Tagged as: Dating, Faded love, Sex, Troubled relationships, Trust issues<< Previous question   Next question >>
Question - (10 May 2017) 9 Answers - (Newest, 14 May 2017)
A male United States age 36-40, anonymous writes:

Okay so I have been with my girlfriend for 5 years. Recently I started noticing a big change in our sex life like she was losing interest.

After a few months and started asking her what changed and all she would say was I don't know.

After it eventually turning into an argument she finally told me it was because she wanted to quote "f^^k somebody else". She said she didn't want to break up and she didn't want an open relationship but she felt like she needed something new.

Eventually that turned into she wanted a threesome with another guy. I was pretty upset about it because I didn't really expect that from her.

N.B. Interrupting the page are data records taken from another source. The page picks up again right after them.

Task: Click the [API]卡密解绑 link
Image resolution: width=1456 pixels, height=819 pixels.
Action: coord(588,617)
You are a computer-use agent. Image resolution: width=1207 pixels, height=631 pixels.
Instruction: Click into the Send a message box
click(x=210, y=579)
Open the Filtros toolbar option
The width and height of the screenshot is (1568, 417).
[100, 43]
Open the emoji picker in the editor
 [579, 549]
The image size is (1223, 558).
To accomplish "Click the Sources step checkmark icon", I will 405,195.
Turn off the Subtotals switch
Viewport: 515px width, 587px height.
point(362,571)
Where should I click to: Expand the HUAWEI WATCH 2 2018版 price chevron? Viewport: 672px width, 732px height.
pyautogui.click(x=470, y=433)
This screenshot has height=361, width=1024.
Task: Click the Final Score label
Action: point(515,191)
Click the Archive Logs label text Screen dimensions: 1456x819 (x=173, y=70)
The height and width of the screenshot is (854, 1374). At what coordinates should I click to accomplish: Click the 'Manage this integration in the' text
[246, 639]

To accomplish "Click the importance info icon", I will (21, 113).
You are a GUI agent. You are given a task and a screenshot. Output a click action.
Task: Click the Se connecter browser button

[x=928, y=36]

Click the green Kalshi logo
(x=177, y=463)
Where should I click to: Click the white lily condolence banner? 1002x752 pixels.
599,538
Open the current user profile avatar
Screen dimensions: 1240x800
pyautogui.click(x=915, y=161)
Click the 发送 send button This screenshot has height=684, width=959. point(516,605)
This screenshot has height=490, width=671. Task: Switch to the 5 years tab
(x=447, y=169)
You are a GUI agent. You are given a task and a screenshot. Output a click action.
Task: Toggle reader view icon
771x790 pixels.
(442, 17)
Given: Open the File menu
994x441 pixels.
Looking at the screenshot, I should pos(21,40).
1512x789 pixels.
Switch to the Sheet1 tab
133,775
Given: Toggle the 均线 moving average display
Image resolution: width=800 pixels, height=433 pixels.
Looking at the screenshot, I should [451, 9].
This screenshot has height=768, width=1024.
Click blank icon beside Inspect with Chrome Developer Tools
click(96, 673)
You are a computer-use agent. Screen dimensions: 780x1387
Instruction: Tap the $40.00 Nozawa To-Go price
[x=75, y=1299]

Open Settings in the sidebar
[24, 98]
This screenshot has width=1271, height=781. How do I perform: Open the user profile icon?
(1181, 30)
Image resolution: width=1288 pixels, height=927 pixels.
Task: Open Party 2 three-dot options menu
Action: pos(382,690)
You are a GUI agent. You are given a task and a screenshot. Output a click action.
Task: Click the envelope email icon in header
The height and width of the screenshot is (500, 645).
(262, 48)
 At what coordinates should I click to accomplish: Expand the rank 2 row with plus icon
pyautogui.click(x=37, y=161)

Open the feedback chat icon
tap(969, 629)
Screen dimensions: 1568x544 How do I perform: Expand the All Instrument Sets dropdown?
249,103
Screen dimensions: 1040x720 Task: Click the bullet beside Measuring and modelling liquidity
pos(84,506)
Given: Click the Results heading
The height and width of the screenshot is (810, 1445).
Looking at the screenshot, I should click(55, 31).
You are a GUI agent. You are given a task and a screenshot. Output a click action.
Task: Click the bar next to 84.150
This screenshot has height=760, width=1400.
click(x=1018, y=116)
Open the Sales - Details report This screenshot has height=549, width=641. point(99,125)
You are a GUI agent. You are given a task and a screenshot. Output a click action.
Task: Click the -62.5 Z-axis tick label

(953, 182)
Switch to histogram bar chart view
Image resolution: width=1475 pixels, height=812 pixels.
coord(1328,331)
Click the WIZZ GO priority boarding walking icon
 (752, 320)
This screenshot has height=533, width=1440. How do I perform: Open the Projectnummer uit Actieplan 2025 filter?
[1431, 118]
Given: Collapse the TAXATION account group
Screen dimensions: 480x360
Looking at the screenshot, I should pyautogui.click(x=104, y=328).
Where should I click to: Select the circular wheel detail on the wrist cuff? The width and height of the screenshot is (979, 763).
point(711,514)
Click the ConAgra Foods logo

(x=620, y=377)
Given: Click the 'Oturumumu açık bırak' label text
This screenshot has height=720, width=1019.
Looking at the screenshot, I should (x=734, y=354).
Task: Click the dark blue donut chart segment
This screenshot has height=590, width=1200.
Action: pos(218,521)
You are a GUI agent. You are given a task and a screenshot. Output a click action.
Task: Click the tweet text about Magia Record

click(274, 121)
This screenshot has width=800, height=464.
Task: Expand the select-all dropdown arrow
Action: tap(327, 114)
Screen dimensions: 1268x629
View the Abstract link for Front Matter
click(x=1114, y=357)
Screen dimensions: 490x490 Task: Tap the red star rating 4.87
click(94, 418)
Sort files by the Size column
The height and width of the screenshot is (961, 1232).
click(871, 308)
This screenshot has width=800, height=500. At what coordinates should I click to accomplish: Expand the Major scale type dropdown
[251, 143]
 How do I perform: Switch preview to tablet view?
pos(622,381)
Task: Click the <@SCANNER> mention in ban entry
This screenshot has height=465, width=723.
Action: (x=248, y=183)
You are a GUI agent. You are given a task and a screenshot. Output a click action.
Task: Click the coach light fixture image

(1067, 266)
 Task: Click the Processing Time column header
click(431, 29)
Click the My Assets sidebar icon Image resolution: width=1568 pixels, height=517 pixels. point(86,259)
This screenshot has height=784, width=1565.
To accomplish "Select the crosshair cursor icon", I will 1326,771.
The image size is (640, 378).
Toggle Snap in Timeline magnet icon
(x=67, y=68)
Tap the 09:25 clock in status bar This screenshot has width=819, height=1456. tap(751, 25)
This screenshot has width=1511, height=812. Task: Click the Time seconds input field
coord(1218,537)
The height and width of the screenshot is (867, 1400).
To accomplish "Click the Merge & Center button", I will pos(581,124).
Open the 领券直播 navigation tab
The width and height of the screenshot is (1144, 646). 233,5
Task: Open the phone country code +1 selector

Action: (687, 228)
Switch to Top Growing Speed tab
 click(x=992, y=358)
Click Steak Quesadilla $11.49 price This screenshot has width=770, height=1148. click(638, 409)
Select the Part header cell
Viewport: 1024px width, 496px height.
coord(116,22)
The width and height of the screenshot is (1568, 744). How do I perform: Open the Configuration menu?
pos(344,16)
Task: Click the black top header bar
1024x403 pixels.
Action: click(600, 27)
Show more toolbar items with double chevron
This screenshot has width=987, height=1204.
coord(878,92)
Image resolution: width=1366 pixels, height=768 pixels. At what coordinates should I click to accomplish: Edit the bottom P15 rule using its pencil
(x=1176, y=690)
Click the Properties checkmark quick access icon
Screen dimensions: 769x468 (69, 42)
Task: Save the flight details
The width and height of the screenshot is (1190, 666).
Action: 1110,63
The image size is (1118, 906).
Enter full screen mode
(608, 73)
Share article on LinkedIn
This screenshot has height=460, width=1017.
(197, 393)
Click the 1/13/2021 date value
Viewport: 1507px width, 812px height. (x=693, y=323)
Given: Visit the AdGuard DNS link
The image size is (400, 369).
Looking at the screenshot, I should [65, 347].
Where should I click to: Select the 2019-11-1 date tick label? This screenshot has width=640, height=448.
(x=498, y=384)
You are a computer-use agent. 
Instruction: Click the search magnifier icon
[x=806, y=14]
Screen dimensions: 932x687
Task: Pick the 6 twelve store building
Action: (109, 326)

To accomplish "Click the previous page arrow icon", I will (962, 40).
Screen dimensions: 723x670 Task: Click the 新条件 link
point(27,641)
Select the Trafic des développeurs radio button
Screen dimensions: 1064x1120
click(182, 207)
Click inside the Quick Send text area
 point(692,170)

So because I got mad she wouldn't talk to me about it the next day or after that just kept saying she didn't want that anymore she only wanted me. About a few weeks later she finally talked to me about it again and I stayed calm and didn't get mad.

She ended telling she just wanted to suck on another guys dick while i f^^k her. I don't know how to feel about it.

I feel like she's just looking for ways to make the fact she want to have sex with other guys sound better and I'm not sure what I should do.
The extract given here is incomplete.